:: THE PROBLEM ::
Whenever the string "will" turns up in a line of the data below, copy that line.

:: DATA PROVIDED ::

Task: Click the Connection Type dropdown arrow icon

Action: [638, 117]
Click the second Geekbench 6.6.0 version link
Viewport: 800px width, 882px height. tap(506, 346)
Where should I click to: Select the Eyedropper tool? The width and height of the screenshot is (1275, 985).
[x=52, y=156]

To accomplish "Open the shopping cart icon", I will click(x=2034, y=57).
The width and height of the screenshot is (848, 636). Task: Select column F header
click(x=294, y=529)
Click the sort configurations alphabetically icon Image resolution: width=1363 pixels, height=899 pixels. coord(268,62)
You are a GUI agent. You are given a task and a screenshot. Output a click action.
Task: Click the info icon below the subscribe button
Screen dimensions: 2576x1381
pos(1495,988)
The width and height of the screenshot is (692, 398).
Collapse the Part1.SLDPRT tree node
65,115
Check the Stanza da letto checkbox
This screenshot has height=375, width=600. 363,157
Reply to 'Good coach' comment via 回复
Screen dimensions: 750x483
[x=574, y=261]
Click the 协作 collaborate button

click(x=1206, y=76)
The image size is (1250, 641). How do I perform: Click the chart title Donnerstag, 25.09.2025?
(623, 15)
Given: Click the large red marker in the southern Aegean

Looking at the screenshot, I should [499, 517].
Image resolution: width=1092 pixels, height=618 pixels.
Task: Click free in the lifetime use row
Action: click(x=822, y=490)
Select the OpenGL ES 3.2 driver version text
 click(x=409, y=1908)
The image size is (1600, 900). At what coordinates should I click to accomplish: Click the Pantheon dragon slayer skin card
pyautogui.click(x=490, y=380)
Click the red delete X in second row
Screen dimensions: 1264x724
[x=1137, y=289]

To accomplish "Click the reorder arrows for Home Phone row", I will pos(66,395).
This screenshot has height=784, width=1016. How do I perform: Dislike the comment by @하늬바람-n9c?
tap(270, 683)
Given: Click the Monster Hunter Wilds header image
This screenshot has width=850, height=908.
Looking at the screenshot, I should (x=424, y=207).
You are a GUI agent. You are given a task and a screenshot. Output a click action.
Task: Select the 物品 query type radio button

:: SOLUTION TO THE EXERCISE ::
To accomplish "Open the shopping cart icon", I will click(x=2034, y=57).
To accomplish "Click the reorder arrows for Home Phone row", I will pos(66,395).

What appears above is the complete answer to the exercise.